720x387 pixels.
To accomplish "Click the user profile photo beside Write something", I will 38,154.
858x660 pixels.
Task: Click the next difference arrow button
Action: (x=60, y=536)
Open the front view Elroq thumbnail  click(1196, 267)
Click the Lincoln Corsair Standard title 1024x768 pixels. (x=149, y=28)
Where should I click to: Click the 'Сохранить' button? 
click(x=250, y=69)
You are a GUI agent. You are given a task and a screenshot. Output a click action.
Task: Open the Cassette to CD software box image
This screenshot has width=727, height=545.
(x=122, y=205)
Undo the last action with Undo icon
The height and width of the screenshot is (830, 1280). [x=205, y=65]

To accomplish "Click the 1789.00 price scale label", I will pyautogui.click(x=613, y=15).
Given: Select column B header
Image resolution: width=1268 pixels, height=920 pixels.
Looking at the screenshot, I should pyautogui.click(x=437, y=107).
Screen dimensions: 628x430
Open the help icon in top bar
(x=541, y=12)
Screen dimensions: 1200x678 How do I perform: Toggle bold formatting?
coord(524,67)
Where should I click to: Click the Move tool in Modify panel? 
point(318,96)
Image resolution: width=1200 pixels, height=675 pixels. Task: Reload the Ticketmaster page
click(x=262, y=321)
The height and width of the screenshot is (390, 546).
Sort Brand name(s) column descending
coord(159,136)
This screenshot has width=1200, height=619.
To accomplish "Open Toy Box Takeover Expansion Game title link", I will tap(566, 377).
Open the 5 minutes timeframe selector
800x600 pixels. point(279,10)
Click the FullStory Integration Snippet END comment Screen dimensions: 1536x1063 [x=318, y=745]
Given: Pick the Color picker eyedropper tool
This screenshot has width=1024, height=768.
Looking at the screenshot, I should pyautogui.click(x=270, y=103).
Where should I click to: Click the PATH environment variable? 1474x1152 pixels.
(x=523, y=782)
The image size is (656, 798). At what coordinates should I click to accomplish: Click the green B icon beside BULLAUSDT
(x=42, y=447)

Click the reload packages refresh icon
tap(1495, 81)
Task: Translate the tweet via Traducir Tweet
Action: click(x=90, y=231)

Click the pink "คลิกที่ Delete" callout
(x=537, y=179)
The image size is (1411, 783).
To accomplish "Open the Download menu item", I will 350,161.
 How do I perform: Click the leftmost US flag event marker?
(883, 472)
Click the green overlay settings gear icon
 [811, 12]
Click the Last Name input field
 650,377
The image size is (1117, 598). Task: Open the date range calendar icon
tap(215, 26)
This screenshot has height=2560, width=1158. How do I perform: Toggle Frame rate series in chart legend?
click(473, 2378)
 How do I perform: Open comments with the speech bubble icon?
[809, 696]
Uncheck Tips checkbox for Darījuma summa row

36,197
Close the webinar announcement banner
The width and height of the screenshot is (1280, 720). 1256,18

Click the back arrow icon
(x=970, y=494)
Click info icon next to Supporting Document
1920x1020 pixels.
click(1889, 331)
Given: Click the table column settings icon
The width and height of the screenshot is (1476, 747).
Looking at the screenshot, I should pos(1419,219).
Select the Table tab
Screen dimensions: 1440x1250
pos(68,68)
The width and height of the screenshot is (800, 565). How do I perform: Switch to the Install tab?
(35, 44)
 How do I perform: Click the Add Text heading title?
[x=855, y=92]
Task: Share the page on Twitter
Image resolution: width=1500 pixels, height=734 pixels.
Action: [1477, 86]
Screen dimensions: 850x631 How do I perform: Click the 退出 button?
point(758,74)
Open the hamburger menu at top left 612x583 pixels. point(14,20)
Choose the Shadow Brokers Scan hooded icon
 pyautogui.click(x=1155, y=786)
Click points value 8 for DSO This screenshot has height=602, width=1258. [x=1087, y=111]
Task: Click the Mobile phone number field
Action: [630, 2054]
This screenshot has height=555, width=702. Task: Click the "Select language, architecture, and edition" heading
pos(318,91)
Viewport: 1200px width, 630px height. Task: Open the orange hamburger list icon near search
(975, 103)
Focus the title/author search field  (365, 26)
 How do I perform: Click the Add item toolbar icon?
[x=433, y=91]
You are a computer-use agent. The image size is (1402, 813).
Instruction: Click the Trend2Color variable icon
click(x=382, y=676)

» Directions for this task
Set down exactly the lines above that run from the start of the listing to the line with "Click the Lincoln". Leave out every later line.

» Your solution
720x387 pixels.
To accomplish "Click the user profile photo beside Write something", I will 38,154.
858x660 pixels.
Task: Click the next difference arrow button
Action: (x=60, y=536)
Open the front view Elroq thumbnail  click(1196, 267)
Click the Lincoln Corsair Standard title 1024x768 pixels. (x=149, y=28)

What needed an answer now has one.